**Try it:** Each record has to be returned exactly as it appears.

**Source records:**
========================================

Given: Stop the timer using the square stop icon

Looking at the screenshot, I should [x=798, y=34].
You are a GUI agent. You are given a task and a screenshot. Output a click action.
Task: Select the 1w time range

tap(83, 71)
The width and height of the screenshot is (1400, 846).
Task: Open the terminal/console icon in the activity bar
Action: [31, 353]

========================================

**Result of the exercise:**
Given: Stop the timer using the square stop icon

Looking at the screenshot, I should [x=798, y=34].
You are a GUI agent. You are given a task and a screenshot. Output a click action.
Task: Select the 1w time range

tap(83, 71)
The width and height of the screenshot is (1400, 846).
Task: Open the terminal/console icon in the activity bar
Action: [31, 353]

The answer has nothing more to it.